_Estratto_
____________
Roma (NEV), 26 novembre 2025 – La Commissione globalizzazione e ambiente (GLAM) della Federazione delle chiese evangeliche in Italia (FCEI) ha chiesto a Teresa Isenburg, che si trova in Brasile, di commentare la 30ª Conferenza delle Parti nell’ambito della Convenzione quadro delle Nazioni Unite sui cambiamenti climatici (COP30). Il testo qui di seguito va ad […]

COP30. Il commento di Teresa Isenburg dal Brasile

Roma (NEV), 26 novembre 2025 – La Commissione globalizzazione e ambiente (GLAM) della Federazione delle chiese evangeliche in Italia (FCEI) ha chiesto a Teresa Isenburg, che si trova in Brasile, di commentare la 30ª Conferenza delle Parti nell’ambito della Convenzione quadro delle Nazioni Unite sui cambiamenti climatici (COP30). Il testo qui di seguito va ad aggiungersi ai materiali sulla COP pubblicati ieri insieme al commento di Antonella Visintin Rotigni.


Conferenza delle Parti sul clima: “un flusso di lasciti che giungono dalle precedenti COP e passeranno alle prossime”

La COP30 tenutasi in Brasile, a Belém, fra il 10 e il 21 novembre 2025 ha chiuso le porte. Essa si è svolta in un momento internazionale in cui l’attenzione è volta ai troppi teatri di guerra (Ucraina e Gaza in primis), a tacere della tensione militare nei Caraibi per la presenza di portaerei statunitensi. A questo si aggiunge l’assenza federale e negazionista degli Usa, solo parzialmente compensata da esponenti delle amministrazioni statali e locali. Alcuni problemi logistici (acqua sanitaria, caldo umido, un incendio) non hanno semplificato la situazione. Quindi non si può non considerare positiva la realizzazione della COP30 con circa 56.000 partecipanti di 194 paesi iscritti e un dibattito vivace, a volte fra posizioni inconciliabili. Inoltre non va dimenticato il numero 30 che contraddistingue questo incontro: sono trent’anni, dal 1995, che, anno dopo anno, riunioni multilaterali esplorano strade per rallentare il cambiamento climatico di origine antropica. È un cammino in divenire in cui passi avanti e passi indietro, punti acquisiti e obiettivi abbandonati si intrecciano (vale la pena di scorrere la buona scheda di wikipedia sulle COP). È quindi inutile esprimere valutazioni schematiche, successo/insuccesso, dal momento che vi è un flusso di lasciti che giungono dalle precedenti COP e passeranno alle prossime.
____________
_Obiettivo_
Trascriva il passo dell'estratto sulla COP30 da "COP30. Il commento" a "Antonella Visintin Rotigni.", sostituendo "commentare" con "analizzare".

_Righe di dati_
____________
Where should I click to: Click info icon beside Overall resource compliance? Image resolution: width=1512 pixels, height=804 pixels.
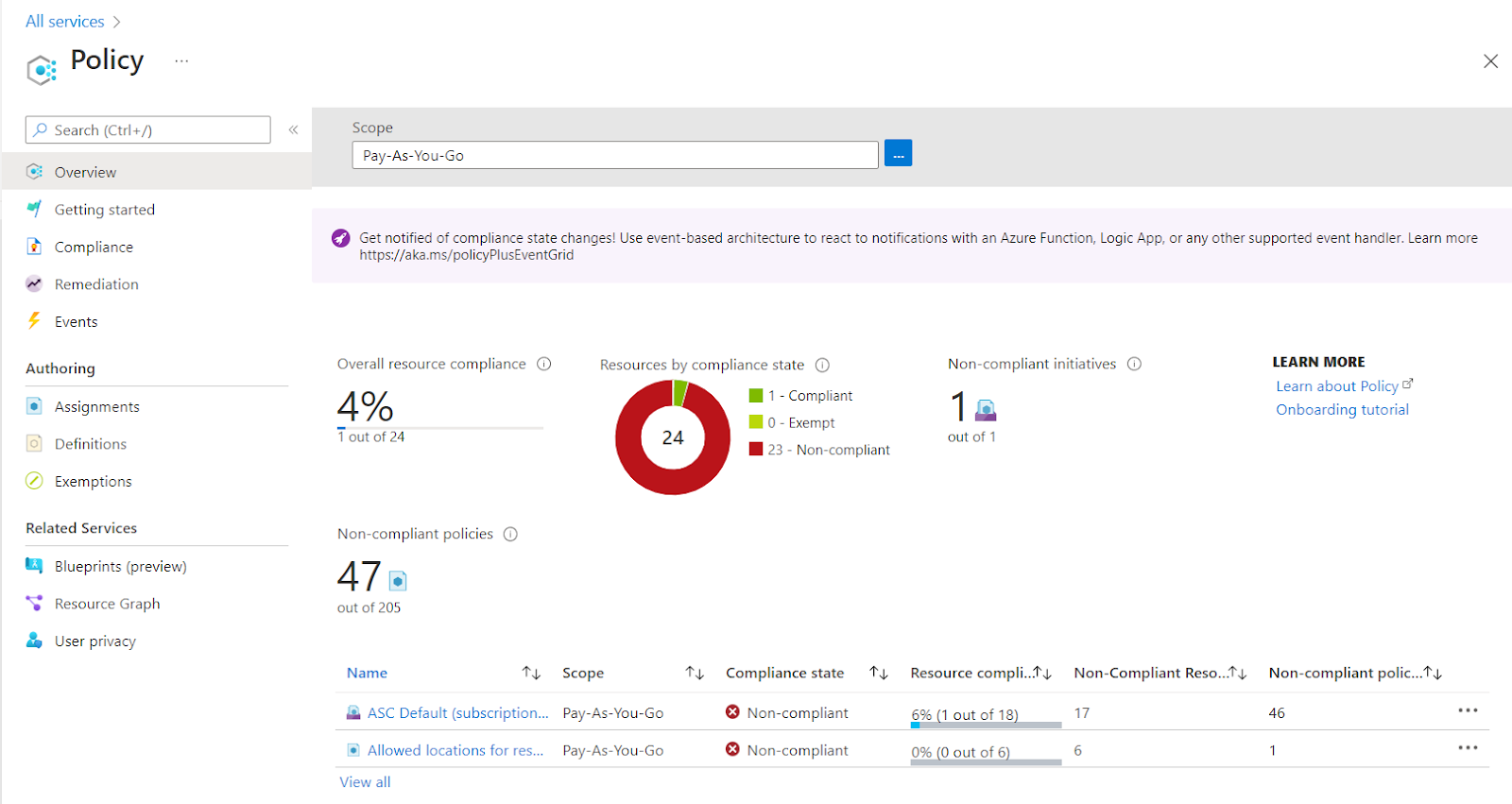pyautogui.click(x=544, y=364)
____________
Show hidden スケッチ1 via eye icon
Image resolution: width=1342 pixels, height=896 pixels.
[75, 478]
____________
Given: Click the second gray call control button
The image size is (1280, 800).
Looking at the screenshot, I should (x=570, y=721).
____________
_Risultato_
COP30. Il commento di Teresa Isenburg dal Brasile

Roma (NEV), 26 novembre 2025 – La Commissione globalizzazione e ambiente (GLAM) della Federazione delle chiese evangeliche in Italia (FCEI) ha chiesto a Teresa Isenburg, che si trova in Brasile, di analizzare la 30ª Conferenza delle Parti nell’ambito della Convenzione quadro delle Nazioni Unite sui cambiamenti climatici (COP30). Il testo qui di seguito va ad aggiungersi ai materiali sulla COP pubblicati ieri insieme al commento di Antonella Visintin Rotigni.